La segunda cuestión es cómo limitar en el futuro el crecimiento financiado con deuda. Es necesaria una política de largo plazo que combine reservas de capital anticíclicas para los grandes bancos que los obligue a guardar unas reservas en las épocas de bonanza; unos mayores requerimientos de liquidez en el sistema financiero en todo momento; control de los incentivos que tienen los directivos bancarios hacia las ganancias especulativas fáciles y rápidas; y restricciones a los prestatarios directos, como límites a los créditos en plazo y cuantía de los préstamos para la vivienda y los inmuebles comerciales. El libre mercado en las finanzas puede generar niveles peligrosos de endeudamiento y ha generado ya una de las mayores crisis de nuestra historia. Si no asumimos ese hecho no habremos aprendido la lección más importante de la crisis de 2008. Y se echa en falta una renovación profunda y socialmente responsable de los principales causantes de la crisis. Si queremos bancos más seguros y más saludables, no se les puede exigir otra cosa que reducir su dependencia de su endeudamiento, con el que financian más del 90% de sus inversiones. ¿Por qué no se acomete una reforma financiera que limite esa capacidad de endeudamiento?

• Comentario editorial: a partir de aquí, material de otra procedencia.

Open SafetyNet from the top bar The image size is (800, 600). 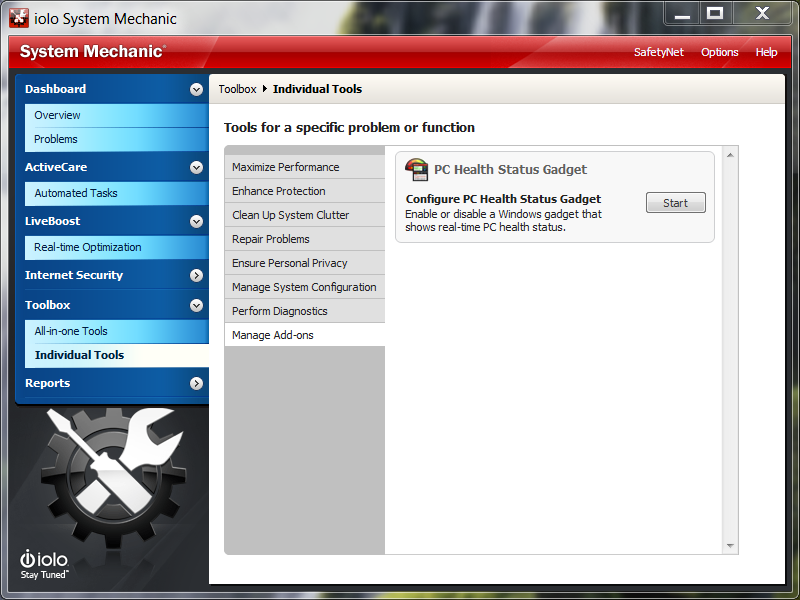[659, 52]
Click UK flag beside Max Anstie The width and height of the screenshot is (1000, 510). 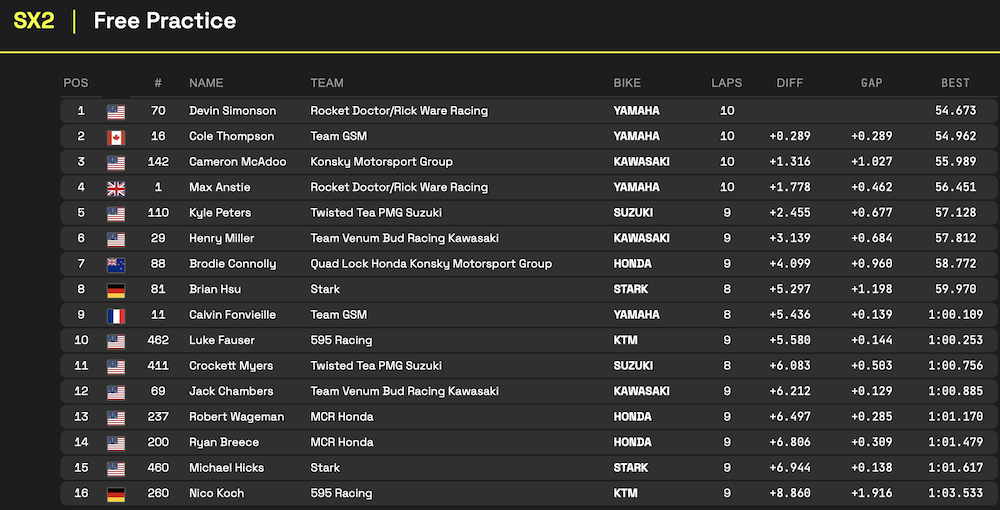coord(116,188)
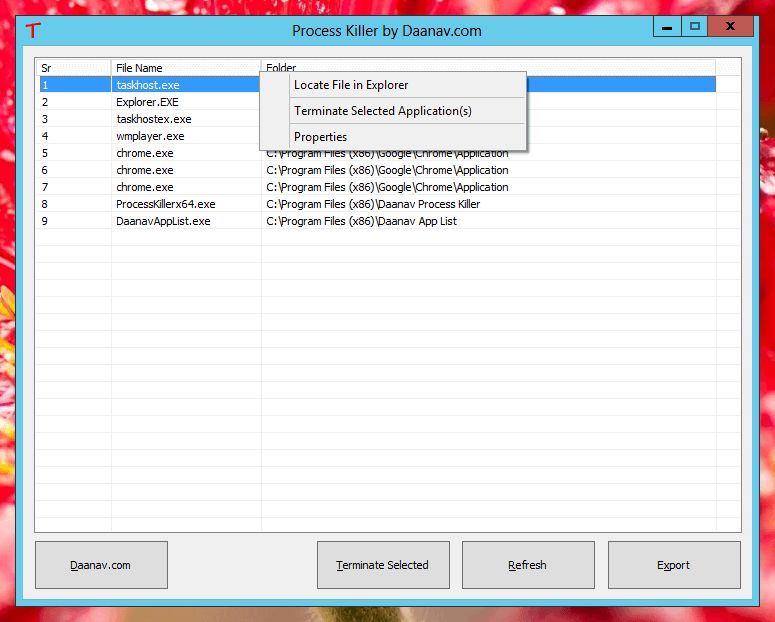
Task: Select chrome.exe in row 5
Action: point(145,153)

En realidad, los dirigentes gubernamentales son presa de un pánico visceral: el de que sus economías vuelvan a deslizarse hasta la recesión o al abismo. Los grandes bancos juegan con ese miedo, al sostener que una reforma financiera que los obligue a “tener más capital” hará que dejen de ser rentables y les impida conceder préstamos. Pero no hay ninguna señal de eso. Y aunque así fuera el costo de evitar crisis financieras es mucho más bajo que los sufrimientos que generan cuando estallan. Después de todo, éstas provocan caídas significativas de la producción, alzas en el desempleo y dañan gravemente la cohesión social. Hay quien opina que los bancos son por naturaleza especiales, y no se les pueden aplicar tantas exigencias. De hecho, se han vuelto especiales principalmente por su capacidad para realizar tantas apuestas a expensas de los demás. Si sale bien, ganan. Si sale mal, pagan los contribuyentes y sufren los ciudadanos. Nada justifica permitirles distorsionar la economía y poner en peligro a la población como lo hacen. Desafortunadamente, a pesar del enorme daño causado, es poco lo que ha cambiado su política. Y es que no parece que hayamos aprendido nada.